Most text looks the way it looks. But some characters are invisible — they take up zero or one space, render as nothing or as something that looks like a normal space, and silently affect your text in ways you can't see. They're a common source of bugs.

This tool highlights every suspicious character in your input and shows what it is by name and Unicode code point. It also produces a cleaned version with those characters removed or normalized.

What's "suspicious"

Zero-width characters

Characters that take up no visual space at all. They were designed for specific scripts (Arabic, Devanagari) but get pasted into English text accidentally — usually from rich-text editors or AI-generated content. Common ones:

U+200B — Zero-Width Space
U+200C — Zero-Width Non-Joiner
U+200D — Zero-Width Joiner
U+2060 — Word Joiner

You can't see them. They break word counts, regex patterns, search indexes, and string comparison. If your text "looks fine" but two strings that should be equal aren't, suspect a zero-width character.

BOM (Byte Order Mark)

U+FEFF at the start of a file or string. It's a leftover from old UTF-16 encoding that some text editors still inject. In modern UTF-8 contexts, it's usually unwanted — it breaks JSON parsing, shows up as a stray character in some renderings, and confuses string comparison.

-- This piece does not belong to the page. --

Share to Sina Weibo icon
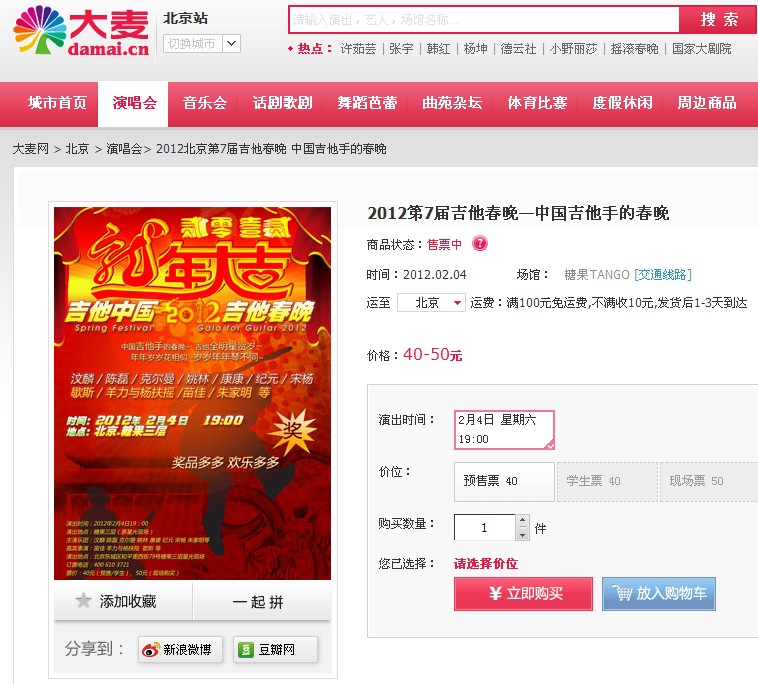 150,650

Non-breaking and weird spaces

Characters that look like regular spaces but aren't. They prevent line breaks at that position (in HTML), but they also fail string equality with regular spaces and break some regex patterns.

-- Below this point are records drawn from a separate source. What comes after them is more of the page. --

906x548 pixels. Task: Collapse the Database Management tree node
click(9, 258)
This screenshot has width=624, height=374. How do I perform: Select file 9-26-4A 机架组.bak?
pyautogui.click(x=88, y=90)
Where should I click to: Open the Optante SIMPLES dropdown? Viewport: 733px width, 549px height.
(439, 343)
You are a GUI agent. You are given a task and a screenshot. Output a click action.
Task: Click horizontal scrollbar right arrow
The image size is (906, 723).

U+00A0 — Non-Breaking Space (NBSP)
U+2007 — Figure Space
U+202F — Narrow No-Break Space
U+2009 — Thin Space
U+2003 — Em Space
U+3000 — Ideographic Space (Japanese/Chinese)

Smart quotes and em-dashes

Microsoft Word, Apple Pages, and most modern word processors auto-convert straight quotes to curly quotes and double-hyphens to em-dashes. This looks better in display, but it breaks code, breaks programmatic text comparison, and produces output that doesn't match the input you intended.

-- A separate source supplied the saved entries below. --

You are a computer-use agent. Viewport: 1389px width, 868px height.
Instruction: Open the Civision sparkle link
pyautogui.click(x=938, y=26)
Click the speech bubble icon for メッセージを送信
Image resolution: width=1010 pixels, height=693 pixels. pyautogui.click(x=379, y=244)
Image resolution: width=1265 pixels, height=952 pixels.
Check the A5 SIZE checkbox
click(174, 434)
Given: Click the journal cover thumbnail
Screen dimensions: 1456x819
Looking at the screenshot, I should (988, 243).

U+2018, U+2019 — Left/right curly single quotes
U+201C, U+201D — Left/right curly double quotes
U+2013 — En-dash
U+2014 — Em-dash
U+2026 — Ellipsis (instead of three periods)

The cleaned output normalizes these back to their ASCII equivalents (straight quotes, hyphens, three periods).

Control characters

Non-printable characters in the ASCII control range (U+0000 through U+001F, excluding tab/newline) and the C1 control range (U+0080 through U+009F). These shouldn't appear in normal text. When they do, they're usually a sign of binary data leaking into a text stream.

How the highlighting works

Each suspicious character is rendered as a visible label inside a highlighted span. The label shows what the character is (e.g., "Zero-Width Space") and hovering over it shows the full Unicode code point. This is the only way to see characters that would otherwise be invisible.

The "cleaned" version (which you copy or download) has each suspicious character either removed (zero-width, control) or replaced with its sensible equivalent (NBSP → space, smart quote → straight quote, em-dash → double hyphen).

Common use cases

Debugging mysterious bugs — when two strings that should match don't, paste them in and see what's actually there
Cleaning content from AI tools — ChatGPT, Claude, and other LLMs occasionally insert zero-width characters or smart quotes
Preparing text for code or configuration — strip non-ASCII before pasting into a programming language file
Sanitizing copy from Word documents — smart quotes and em-dashes are auto-inserted by Word
Detecting hidden Unicode in usernames — some scams use zero-width characters to make impersonator accounts
Verifying input from forms — users sometimes paste content with hidden characters that break validation

Why this matters more in 2026

AI-generated text has dramatically increased the rate at which weird Unicode appears in everyday content. Many LLMs subtly use smart quotes, em-dashes, and occasional zero-width characters in their output. Content that looks human-written might fail string comparisons against a database storing the original because of an invisible character mismatch.

This tool is the diagnostic step. Paste suspicious text, see what's actually there, and either clean it or know to handle it differently.

Privacy

All character detection happens locally in your browser. The text you paste never leaves your machine.